Putin's Career Rooted in Russia's KGB By David Hoffman
Washington Post Foreign Service
Sunday, January 30, 2000; Page A1
DRESDEN, Germany – In the gray villa at No. 4 Angelikastrasse here, perched on a hill overlooking the Elbe River, a young major in the Soviet secret police spent the last half of the 1980s recruiting people to spy on the West.
Vladimir Putin looked for East Germans who had a plausible reason to travel abroad, such as professors, journalists, scientists and technicians, for whom there were acceptable "legends," or cover stories.

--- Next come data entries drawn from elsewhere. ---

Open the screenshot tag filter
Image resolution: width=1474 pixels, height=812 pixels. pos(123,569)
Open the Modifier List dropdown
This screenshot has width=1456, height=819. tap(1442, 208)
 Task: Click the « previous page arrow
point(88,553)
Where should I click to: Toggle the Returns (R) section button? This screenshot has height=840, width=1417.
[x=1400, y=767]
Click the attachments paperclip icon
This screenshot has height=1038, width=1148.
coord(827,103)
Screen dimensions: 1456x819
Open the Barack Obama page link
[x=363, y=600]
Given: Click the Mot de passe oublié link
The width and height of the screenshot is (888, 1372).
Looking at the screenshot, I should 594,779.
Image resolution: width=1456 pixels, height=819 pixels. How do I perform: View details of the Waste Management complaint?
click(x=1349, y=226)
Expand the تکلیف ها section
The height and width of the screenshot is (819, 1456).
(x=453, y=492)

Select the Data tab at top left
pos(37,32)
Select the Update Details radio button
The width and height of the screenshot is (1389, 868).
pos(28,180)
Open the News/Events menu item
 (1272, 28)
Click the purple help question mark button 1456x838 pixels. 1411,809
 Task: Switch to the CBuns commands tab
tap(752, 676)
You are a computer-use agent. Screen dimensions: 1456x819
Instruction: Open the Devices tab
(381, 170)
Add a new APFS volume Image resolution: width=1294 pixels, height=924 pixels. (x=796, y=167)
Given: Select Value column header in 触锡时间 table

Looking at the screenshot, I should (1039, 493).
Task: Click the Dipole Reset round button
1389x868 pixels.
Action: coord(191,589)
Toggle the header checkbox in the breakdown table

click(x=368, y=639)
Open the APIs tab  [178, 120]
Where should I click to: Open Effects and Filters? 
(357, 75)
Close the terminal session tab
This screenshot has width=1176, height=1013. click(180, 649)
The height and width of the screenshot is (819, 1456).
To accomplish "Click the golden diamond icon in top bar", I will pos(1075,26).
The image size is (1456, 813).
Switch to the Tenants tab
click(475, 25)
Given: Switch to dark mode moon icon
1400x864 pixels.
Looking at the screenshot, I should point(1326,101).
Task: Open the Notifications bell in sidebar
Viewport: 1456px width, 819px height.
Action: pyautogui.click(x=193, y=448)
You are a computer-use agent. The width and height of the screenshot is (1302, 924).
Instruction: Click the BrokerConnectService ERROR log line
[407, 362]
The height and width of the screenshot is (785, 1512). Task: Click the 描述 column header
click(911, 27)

The legend was often a business trip, during which the agents could covertly link up with other spies permanently stationed in the West. According to German intelligence specialists who described Putin's task, the goal was stealing Western technology or NATO secrets. A newly revealed document shows Putin was trying to recruit agents to be trained in "wireless communications." But for what purpose is not clear.
Putin defends the Soviet-era intelligence service to this day. In recent comments to a writers' group in Moscow, he even seemed to excuse its role in dictator Joseph Stalin's brutal purges, saying it would be "insincere" for him to assail the agency where he worked for so many years. Fiercely patriotic, Putin once said he could not read a book by a Soviet defector because "I don't read books by people who have betrayed the Motherland."